Comment se libérer du « mythe de la Liberté » ? Si on relit bien, la question finit bien par apparaître paradoxale. Si la liberté est un mythe où puis-je la trouver qu'elle me permette de me débarrasser de cette illusion ? Oui il faut lire lentement ; et bien pénétrer les termes de la question. J'emprunte le titre de cet article et le questionnement à la lecture d'un petit livre du maître tibétain dans la lignée de Naropa - Chogyam Trungpa : « le mythe de la liberté » dont le sous-titre donne une possible réponse à la question - « la voie de la méditation ». Mais comment et en quoi ? Encore une fois, le chemin emprunté nous fait passer par les méandres sans fin du fleuve turbulent - ou simplement lent - du jeu de nos désirs, de nos passions, de la volonté, de contrôle de soi, d'être - de l’égo donc. Du bouddhisme au stoïcisme, du stoïcisme au spinozisme, dans une sorte de chemin de traverse de la pensée entre les traditions et les époques. Petit exercice spirituel à la mode antique, de réitération philosophique, bien pratique...
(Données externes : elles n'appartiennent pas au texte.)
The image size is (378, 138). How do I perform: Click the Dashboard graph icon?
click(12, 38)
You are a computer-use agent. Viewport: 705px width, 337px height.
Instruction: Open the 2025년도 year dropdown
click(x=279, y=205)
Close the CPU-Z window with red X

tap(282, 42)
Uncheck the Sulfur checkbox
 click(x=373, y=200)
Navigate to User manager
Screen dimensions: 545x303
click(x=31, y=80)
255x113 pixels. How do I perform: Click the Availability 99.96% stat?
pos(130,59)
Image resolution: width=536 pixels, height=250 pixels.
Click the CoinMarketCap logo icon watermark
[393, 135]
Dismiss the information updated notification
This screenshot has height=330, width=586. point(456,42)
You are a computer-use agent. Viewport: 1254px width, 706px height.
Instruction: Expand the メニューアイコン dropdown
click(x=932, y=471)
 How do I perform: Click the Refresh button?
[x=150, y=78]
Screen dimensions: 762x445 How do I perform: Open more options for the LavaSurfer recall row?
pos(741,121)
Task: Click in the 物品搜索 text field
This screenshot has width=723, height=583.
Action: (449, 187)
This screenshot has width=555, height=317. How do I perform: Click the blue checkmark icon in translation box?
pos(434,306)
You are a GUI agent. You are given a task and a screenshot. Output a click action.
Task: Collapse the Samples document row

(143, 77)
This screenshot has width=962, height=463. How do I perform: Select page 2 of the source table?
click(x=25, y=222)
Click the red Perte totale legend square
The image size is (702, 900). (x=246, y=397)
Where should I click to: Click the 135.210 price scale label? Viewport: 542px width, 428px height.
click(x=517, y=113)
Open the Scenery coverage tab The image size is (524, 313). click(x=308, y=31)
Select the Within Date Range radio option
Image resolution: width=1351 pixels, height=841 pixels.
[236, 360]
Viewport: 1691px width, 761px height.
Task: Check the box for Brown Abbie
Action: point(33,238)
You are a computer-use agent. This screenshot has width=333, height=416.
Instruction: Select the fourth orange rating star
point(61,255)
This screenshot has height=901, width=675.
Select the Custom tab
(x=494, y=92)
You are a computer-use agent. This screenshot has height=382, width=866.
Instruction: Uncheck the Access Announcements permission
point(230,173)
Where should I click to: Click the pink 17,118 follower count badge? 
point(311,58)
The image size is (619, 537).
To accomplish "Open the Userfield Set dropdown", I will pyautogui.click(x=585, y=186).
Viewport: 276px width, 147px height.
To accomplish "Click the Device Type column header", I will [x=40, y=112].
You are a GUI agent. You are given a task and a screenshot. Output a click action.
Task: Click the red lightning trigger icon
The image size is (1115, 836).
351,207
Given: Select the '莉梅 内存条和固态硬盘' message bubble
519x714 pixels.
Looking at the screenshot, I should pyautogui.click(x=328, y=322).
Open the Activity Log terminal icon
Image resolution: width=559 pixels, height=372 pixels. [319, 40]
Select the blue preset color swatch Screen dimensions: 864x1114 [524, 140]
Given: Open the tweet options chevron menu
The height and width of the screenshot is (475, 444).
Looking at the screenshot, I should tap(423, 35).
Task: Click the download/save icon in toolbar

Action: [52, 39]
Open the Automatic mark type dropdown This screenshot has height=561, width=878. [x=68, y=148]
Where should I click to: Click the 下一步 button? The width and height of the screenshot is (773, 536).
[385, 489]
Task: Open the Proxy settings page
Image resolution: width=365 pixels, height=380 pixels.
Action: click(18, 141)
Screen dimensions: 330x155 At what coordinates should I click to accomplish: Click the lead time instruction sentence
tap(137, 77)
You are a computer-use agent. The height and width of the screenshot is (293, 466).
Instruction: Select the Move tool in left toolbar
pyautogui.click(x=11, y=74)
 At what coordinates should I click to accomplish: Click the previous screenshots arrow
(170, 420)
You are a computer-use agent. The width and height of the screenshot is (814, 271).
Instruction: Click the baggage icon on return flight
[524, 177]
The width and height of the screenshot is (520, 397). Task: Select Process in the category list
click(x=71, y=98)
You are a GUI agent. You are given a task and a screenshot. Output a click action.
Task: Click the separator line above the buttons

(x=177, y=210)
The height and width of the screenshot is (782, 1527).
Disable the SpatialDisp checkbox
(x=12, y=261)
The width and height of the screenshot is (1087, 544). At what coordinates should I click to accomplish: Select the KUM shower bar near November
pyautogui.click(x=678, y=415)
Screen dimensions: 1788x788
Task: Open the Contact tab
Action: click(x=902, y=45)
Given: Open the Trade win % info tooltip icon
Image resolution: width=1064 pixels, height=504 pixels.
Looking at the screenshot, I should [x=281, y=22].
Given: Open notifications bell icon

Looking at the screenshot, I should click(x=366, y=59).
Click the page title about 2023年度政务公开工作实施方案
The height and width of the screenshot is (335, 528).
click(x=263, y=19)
D'abord un mot pour présenter de livre de Chöguyam Trungpa Rinpoché qui rassemble les textes de conférences données aux États-Unis au début des années 70 pour faire connaître la voie tibétaine dans sa complexité mais de manière simple et pratique, en prise sur la « réalité » quotidienne vécue par les Américains de cette époque ( il y a un demi-siècle... Cela paraît une éternité...). Je l'ai lu pour la première fois en 2010 - c'est écrit sur la page de couverture. Dès la première page le ton est donné : « fantasme et réalité »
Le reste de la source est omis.